- Jennifer Harman, Lori Montoya, Lana Fuchs, Amy Hanley, and Alicia Jacobs (from left)
- Genre: Reality
- Starring: Alicia Jacobs; Amy Hanley; Jennifer Harman; Lana Fuchs; Lori Montoya;
- Country of origin: United States
- Original language: English
- No. of seasons: 1
- No. of episodes: 8

Production
- Executive producers: Ross McCall; Douglas Ross; Greg Stewar; Alex Baskin; Chaz Gray;
- Running time: 39 to 42 minutes
- Production company: Evolution Media

Original release
- Network: TLC
- Release: December 9, 2012 – January 1, 2013

= Sin City Rules =

Sin City Rules is an American reality television series that debuted December 9, 2012, on TLC. It chronicles the day-to-day lives of five women who reside in Las Vegas, Nevada. Sin City Rules was cancelled due to low viewership, with the last three episodes uploaded to the series website.

==Cast==
===Main cast===
- Lana Fuchs, the owner of a high-end clothing line, concierge service, and a record label. Fuchs has been married for twenty years.
- Amy Hanley, an entrepreneur, the daughter of the deceased Tom Hanley, and author Wendy Mazaros
- Jennifer Harman, a professional poker player
- Alicia Jacobs, a former beauty pageant queen and currently an independent entertainment business reporter.
- Lori Montoya, the owner of a cosmetic line. Montoya and her husband are in the process of opening up the world's first indoor trap range named the Presidential Club.

===Supporting cast===
- Kimberly Friedmutter

===Episodes===

| No. | Title | Original release date | US viewers (millions) |
| 1 | "What Happens in Vegas..." | December 9, 2012 | 0.830 |
Drama draw the group of women into a strong divide.
| 2 | "Whine Tasting" | December 16, 2012 | 0.727 |
Due to the paranormal activity taking place in her office, Amy hires a medium to depict the strange happenings.
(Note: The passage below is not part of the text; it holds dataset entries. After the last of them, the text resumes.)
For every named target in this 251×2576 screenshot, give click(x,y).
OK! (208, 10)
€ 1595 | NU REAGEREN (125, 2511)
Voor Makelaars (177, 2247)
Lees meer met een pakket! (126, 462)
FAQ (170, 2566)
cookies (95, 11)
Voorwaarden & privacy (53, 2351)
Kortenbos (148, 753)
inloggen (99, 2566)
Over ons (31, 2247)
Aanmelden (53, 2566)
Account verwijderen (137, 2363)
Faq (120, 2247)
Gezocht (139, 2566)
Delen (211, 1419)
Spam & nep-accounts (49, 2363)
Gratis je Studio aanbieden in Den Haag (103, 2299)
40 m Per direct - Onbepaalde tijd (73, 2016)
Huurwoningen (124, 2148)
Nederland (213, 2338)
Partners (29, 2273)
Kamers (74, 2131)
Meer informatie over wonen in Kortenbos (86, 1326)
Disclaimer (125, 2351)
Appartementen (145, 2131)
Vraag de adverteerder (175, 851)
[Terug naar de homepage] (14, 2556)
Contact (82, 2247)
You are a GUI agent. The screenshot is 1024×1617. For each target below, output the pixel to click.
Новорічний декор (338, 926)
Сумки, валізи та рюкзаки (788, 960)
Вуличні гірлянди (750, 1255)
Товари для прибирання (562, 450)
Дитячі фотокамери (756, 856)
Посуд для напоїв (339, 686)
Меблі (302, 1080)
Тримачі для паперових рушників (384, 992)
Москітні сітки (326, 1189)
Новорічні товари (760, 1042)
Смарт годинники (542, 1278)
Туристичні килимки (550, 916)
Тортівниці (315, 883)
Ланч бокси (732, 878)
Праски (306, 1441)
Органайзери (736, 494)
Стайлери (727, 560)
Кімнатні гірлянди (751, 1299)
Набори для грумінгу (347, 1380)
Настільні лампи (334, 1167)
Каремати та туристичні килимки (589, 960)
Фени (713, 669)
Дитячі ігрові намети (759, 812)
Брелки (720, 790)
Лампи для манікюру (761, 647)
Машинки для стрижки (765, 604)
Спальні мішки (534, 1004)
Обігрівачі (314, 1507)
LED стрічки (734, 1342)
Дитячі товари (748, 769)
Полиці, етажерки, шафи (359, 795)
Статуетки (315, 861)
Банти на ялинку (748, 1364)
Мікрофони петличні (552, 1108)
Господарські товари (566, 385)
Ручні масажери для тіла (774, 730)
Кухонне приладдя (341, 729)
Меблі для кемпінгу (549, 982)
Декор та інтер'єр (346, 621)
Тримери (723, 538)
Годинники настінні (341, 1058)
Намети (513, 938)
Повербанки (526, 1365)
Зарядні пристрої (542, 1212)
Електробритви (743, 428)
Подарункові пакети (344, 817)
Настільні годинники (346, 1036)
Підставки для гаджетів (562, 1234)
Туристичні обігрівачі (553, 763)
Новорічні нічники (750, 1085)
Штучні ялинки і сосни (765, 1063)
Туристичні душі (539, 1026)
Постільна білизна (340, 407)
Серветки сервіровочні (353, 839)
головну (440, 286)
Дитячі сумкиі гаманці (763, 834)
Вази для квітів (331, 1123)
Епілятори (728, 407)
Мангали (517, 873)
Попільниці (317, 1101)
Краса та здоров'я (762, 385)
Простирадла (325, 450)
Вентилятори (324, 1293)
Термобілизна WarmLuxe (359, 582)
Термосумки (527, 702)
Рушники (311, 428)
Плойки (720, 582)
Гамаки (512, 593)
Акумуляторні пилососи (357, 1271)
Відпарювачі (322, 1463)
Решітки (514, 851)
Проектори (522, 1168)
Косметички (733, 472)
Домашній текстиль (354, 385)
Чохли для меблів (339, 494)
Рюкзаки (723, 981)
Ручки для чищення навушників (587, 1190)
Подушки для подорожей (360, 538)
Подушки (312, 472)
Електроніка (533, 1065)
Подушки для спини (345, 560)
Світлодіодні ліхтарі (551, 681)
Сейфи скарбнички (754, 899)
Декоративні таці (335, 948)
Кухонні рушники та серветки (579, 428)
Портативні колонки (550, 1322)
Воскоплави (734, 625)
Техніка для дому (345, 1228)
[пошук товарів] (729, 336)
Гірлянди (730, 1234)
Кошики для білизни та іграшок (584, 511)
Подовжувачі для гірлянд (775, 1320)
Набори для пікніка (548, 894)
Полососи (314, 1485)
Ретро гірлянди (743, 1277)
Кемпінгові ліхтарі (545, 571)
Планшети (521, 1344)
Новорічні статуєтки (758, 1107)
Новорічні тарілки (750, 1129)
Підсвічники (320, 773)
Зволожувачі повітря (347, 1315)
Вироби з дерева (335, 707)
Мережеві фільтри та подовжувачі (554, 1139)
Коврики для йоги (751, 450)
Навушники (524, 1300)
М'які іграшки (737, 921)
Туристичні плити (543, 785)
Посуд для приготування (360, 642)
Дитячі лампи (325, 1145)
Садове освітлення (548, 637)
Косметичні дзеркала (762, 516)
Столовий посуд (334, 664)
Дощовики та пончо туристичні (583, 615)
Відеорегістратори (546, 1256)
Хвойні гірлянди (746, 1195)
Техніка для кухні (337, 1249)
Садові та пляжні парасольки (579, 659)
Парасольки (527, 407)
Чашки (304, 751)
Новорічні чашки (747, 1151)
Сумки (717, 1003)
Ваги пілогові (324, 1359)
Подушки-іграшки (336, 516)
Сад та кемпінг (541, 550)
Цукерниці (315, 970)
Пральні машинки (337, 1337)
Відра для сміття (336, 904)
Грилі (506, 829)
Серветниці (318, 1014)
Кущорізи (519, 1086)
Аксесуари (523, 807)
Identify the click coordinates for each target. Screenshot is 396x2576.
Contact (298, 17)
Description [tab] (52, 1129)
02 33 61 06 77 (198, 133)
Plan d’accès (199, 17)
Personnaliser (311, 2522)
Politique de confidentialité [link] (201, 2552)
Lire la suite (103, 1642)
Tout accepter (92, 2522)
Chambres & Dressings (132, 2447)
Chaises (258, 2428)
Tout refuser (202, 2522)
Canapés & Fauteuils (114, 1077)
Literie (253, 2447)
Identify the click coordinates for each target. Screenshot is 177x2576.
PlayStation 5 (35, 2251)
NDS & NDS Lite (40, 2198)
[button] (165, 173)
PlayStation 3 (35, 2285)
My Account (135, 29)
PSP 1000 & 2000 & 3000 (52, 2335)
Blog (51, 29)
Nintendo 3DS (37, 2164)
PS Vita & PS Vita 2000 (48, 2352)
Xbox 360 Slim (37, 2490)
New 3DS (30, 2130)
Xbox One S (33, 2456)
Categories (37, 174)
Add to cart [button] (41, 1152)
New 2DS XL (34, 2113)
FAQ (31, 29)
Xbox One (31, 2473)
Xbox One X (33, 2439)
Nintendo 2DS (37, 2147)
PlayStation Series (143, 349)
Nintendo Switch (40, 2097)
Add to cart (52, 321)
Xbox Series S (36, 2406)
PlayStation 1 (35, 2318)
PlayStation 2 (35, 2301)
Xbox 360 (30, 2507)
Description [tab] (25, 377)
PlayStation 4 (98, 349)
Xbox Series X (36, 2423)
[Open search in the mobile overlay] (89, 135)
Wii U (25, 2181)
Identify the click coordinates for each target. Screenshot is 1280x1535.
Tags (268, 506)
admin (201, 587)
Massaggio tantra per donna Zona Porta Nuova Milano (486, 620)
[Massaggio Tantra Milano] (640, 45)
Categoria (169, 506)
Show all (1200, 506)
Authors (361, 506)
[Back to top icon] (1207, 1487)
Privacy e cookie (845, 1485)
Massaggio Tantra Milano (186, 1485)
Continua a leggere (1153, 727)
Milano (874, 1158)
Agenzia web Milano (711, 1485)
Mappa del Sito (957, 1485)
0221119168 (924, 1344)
Lori hosts a meeting for Lana and Alica to resolve their drama, and Jen has a difficult time handling her personal life and her career.
| 3 | "She Said, She Said" | December 23, 2012 | 0.497 |
Amy is inviting the ladies to her mother Wendy's party, Amy explains to the ladies how to be respectful since the party is being held in The Mob Museum. Lana is approached by Alicia to become friends at the party once again, but Lana doesn't agree, which turns into a big brawl inside The Mob Museum. Jen is debating what to do with her life, while on the receiving end of extremely pitiful news.
| 4 | "Aliens Among Us" | December 30, 2012 | N/A |
Alicia has pushed Lana over the edge, which prompts Lana to find the hidden truth behind Alica's past. Lana then asks Alicia to meet with her and discuss her employment. Alicia lies to Lana about her employment. Lana has proof Alicia has lied about her employment. Amy ends up agreeing with Alicia, and ends up feuding with Lana too. Lori and Lisa are invited by Lana for a 50th birthday celebration.
| 5 | "Let's Call a Truce" | January 1, 2013 | 0.415 |
Jen has a difficult time coping with an abnormal health condition. Lana finds out that Amy has realized what is going on and sets-up a night to release the tension, in hopes to create peace. Alicia invites everyone over for brunch to inform the ladies about her career status. Alicia explains to everyone she misinformed everyone about her employment, yet states she is an independent contractor reporter for the media outlet's in Las Vegas. Note: This is the first episode to air on Tuesday at 10/9c.
| 6 | "A Nice Little Ambush" | N/A | TBD |
Alicia attempts to revitalize her work life. While the girls have a night to resolve issues, Amy tells the group about things that are occurring in her personal life. Since Amy reveals all of her troubles, Lori invites Amy to lunch so they can have a heart-to-heart without the group present. Lori has an alternative motive and texts Lana who arrives with a group of people who put Amy down. Amy flees the restaurant after the brutal unjust attack and is pushed by Lana's sister.
| 7 | "Family Ties" | N/A | TBD |
The incident with the other girls puts Amy in a tailspin, but she focuses on her new business rather than the drama. Jen and Marco start planning to renew their vows. Lana prepares for her birthday party, located in Los Angeles. Alica lands a gig with a local news station.
| 8 | "Lies, Love, and Loyalty" | N/A | TBD |
Alicia and Lana sit down for lunch to discuss the threats Lana has been receiving on social media sites. Jennifer and her Italian husband, Marco, take the ladies to the spot where they met. Everyone then goes to a remote desert area where a ceremony is being held for Jennifer and Marco to renew their wedding vows.